Witnesses at the scene of a deadly explosion at Manchester Arena in the UK have described being thrown in the air and trampled trying to get out.
At least 22 people are dead and nearly 60 others are injured after the explosion, which struck about 10.35pm local time, shortly after US pop star Ariana Grande had finished performing at the arena. Police said a solo suicide bomber was behind the attack.
- Find out more in our full report on the events or follow our live blog.
- Check a quick summary of what we know about the attack so far.
A young woman described people being trampled as panicked concert-goers tried to rush out of the doors of the arena.
Jessica Hough, a 21-year-old student vet, told Checkpoint with John Campbell she was at the concert and heading for the exit when the explosion happened, and then everyone turned back towards her.
She said people were screaming and running towards the stage, before she managed to get out of a back entrance just as a second explosion happened.
"There was blood all over the floor as we were leaving," she said.
"Shrapnel hitting them ... People just being trampled trying to get out and crushed trying to get out the doors. One person with just their whole T-shirt covered in blood."
Ms Hough said she and many other concert-goers were taken to a nearby hotel, which was now in lockdown.
Andy Holey, who had gone to the arena to pick up his wife and daughter who had been at the concert, said one of the blasts knocked him off his feet.
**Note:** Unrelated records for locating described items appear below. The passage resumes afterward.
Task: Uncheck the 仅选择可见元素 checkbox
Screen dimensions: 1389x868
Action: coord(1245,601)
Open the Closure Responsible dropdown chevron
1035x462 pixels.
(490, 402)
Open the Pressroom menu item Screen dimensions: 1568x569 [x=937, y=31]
"As I was waiting, an explosion went off and it threw me about 30 feet, from one set of doors to the other set of doors.
"When I got up I saw bodies lying on the ground. My first thought was to go into the arena to try to find my family.
"When I couldn't find them, I went outside with the police and fire and looked through some of the bodies to try and find my wife and daughter.
"I managed to find them eventually and they're OK.
"It was definitely an explosion and it was some force. It happened near the box office at the entrance to the arena."
Mother grateful for lucky escape
One caller to BBC Radio Manchester, Emma Johnson, said she and her husband were at the arena to pick up their daughter, 15, and son, 17, who had been to the concert.
"It was definitely a bomb. It was definitely in the foyer - about 15 feet away. We were stood at the top of the stairs and the glass exploded - it was near to where they were selling the merchandise.
"The whole building shook. There was a blast and then a flash of fire afterwards.
"We obviously then run to try and find our children and fortunately for us we were all safe to tell the story.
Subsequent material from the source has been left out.